Pacientes e impacientes
LA PACIENCIA tiene un límite y la huelga de médicos ha superado cualquier frontera que se ponga al sentido común. El espectáculo ofrecido ayer por las organizaciones convocantes, por un lado, y la Administración, por otro, es algo que difícilmente podrán entender los ciudadanos en general, pero aún mucho menos las decenas de miles de pacientes que han tenido que aguantar -sobre el daño la incuria- 24 días de huelga incomprensible. Alguien tendrá que explicar quién y por qué mintió descaradamente durante toda la jornada. Sindicatos y ministerio vendieron a lo largo del día el acuerdo definitivo que ponía fin a la huelga. Incluso se celebraron asambleas en los centros, ratificando el contenido de un texto que los sindicatos vendieron como acordado con la Administración. Pero también la propia ministra de Sanidad se felicitaba a media tarde del anuncio y lanzaba alguna acusación indirecta contra los médicos por aceptar un acuerdo -ya tratado con anterioridad- tan sólo tres días después de las elecciones del 28-M.Pero poco antes de las diez de la noche, cuando sólo faltaba, al parecer, una rúbrica de pura formalidad por ambas partes, el acuerdo se rompe, las acusaciones se intensifican, la huelga continúa y los pacientes, horas más, días más, semanas más, esperan a ser atendidos de sus dolencias. Ahora ya no caben paños calientes. O los sindicatos médicos mostraron un documento falso, que no había sido refrendado por el ministerio, o Sanidad truca la realidad y alguien ha obligado a Ángeles Amador a volverse atrás de un acuerdo firmado horas antes.
Ya no sirve, una vez más, analizar las causas que determinaron el conflicto, y que podrían resumirse en un sí por parte de la Administración a la reivindicación salarial de los médicos, pero ligado a un aumento de la productividad. Ahora, los ciudadanos necesitan que de una forma meridianamente clara, con comparecencia pública por ambas partes, Sanidad y médicos tengan la decencia de enseñar todas sus cartas y demuestren, al enfermo que espera quirófano o al anciano hospitalizado, que el otro ha mentido. Eso es, por ahora, lo único que se exige ante tan desgraciados incidentes. Baste únicamente recordar algunos de los argumentos ya esgrimidos desde aquí.
Así, habrá que repetir de nuevo que los problemas de la sanidad pública y del personal que está a su servicio no se solucionan con huelgas sustentadas en criterios cuando menos dudosos, que comienzan no se sabe muy bien cómo y que nunca terminan no se sabe bien por qué. Sanidad ha reconocido desde el principio la pérdida del poder adquisitivo de los médicos, como en general del resto de los funcionarios. Incluso es posible que la ubicación de los médicos en el organigrama hospitalario público no esté bien perfilada y que haya que volver sobre lo establecido en este punto por la reforma de 1987. También hay mucho que decir, desde presupuestos de productividad y de calidad profesionales, sobre el actual carácter funcionarial de los médicos de la sanidad pública.
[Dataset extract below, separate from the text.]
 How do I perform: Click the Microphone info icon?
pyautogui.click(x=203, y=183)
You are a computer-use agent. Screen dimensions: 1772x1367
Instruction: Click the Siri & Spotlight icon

Pero no son problemas que puedan discutirse bajo la presión y la urgencia de la huelga. Tampoco es necesario, por supuesto, dejar de operar a 14.000 enfermos y aplazar las consultas externas a otros 240.000, de acuerdo con el triste resultado dejado tras de sí por la huelga. Es perfectamente lógico y digno de elogio que las organizaciones de usuarios y consumidores hayan expresado su malestar como si fueran "rehenes de una huelga médica que parece un pulso electoral". Pero ante el último e indignante episodio protagonizado ayer por las partes en litigio, ¿quién se responsabilizará ahora de todos los trastornos causados a estos cientos de miles de pacientes de la sanidad pública por un conflicto médico que nadie sabe poner fin?